Task
Convert each of the following lines into a JSON list of strings, one string per line, leaving out blank lines.

───── Entries provided ─────

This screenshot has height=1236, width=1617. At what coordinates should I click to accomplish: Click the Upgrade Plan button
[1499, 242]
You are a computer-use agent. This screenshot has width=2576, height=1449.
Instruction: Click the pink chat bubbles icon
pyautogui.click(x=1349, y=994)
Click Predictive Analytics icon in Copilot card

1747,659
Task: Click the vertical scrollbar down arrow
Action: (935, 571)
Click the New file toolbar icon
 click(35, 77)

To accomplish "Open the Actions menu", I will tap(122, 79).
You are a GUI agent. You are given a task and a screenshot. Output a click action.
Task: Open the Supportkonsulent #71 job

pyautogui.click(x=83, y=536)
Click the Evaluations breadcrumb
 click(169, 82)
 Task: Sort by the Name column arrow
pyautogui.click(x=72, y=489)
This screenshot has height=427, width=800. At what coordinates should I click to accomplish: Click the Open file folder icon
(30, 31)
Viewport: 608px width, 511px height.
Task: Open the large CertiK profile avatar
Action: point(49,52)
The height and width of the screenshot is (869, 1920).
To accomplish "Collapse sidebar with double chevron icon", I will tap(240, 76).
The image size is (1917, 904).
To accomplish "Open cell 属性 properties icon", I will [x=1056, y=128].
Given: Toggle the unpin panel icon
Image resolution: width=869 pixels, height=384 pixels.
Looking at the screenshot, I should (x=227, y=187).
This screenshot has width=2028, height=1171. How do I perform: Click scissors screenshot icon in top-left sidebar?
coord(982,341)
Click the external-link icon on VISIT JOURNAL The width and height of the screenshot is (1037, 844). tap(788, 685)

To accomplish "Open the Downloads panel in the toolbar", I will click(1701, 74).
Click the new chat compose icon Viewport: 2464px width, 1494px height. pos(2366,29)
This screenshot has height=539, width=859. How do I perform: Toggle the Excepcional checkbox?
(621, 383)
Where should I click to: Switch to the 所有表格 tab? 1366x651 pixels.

─────

Worked solution
[
  "This screenshot has height=1236, width=1617. At what coordinates should I click to accomplish: Click the Upgrade Plan button",
  "[1499, 242]",
  "You are a computer-use agent. This screenshot has width=2576, height=1449.",
  "Instruction: Click the pink chat bubbles icon",
  "pyautogui.click(x=1349, y=994)",
  "Click Predictive Analytics icon in Copilot card",
  "1747,659",
  "Task: Click the vertical scrollbar down arrow",
  "Action: (935, 571)",
  "Click the New file toolbar icon",
  " click(35, 77)",
  "To accomplish \"Open the Actions menu\", I will tap(122, 79).",
  "You are a GUI agent. You are given a task and a screenshot. Output a click action.",
  "Task: Open the Supportkonsulent #71 job",
  "pyautogui.click(x=83, y=536)",
  "Click the Evaluations breadcrumb",
  " click(169, 82)",
  " Task: Sort by the Name column arrow",
  "pyautogui.click(x=72, y=489)",
  "This screenshot has height=427, width=800. At what coordinates should I click to accomplish: Click the Open file folder icon",
  "(30, 31)",
  "Viewport: 608px width, 511px height.",
  "Task: Open the large CertiK profile avatar",
  "Action: point(49,52)",
  "The height and width of the screenshot is (869, 1920).",
  "To accomplish \"Collapse sidebar with double chevron icon\", I will tap(240, 76).",
  "The image size is (1917, 904).",
  "To accomplish \"Open cell 属性 properties icon\", I will [x=1056, y=128].",
  "Given: Toggle the unpin panel icon",
  "Image resolution: width=869 pixels, height=384 pixels.",
  "Looking at the screenshot, I should (x=227, y=187).",
  "This screenshot has width=2028, height=1171. How do I perform: Click scissors screenshot icon in top-left sidebar?",
  "coord(982,341)",
  "Click the external-link icon on VISIT JOURNAL The width and height of the screenshot is (1037, 844). tap(788, 685)",
  "To accomplish \"Open the Downloads panel in the toolbar\", I will click(1701, 74).",
  "Click the new chat compose icon Viewport: 2464px width, 1494px height. pos(2366,29)",
  "This screenshot has height=539, width=859. How do I perform: Toggle the Excepcional checkbox?",
  "(621, 383)",
  "Where should I click to: Switch to the 所有表格 tab? 1366x651 pixels."
]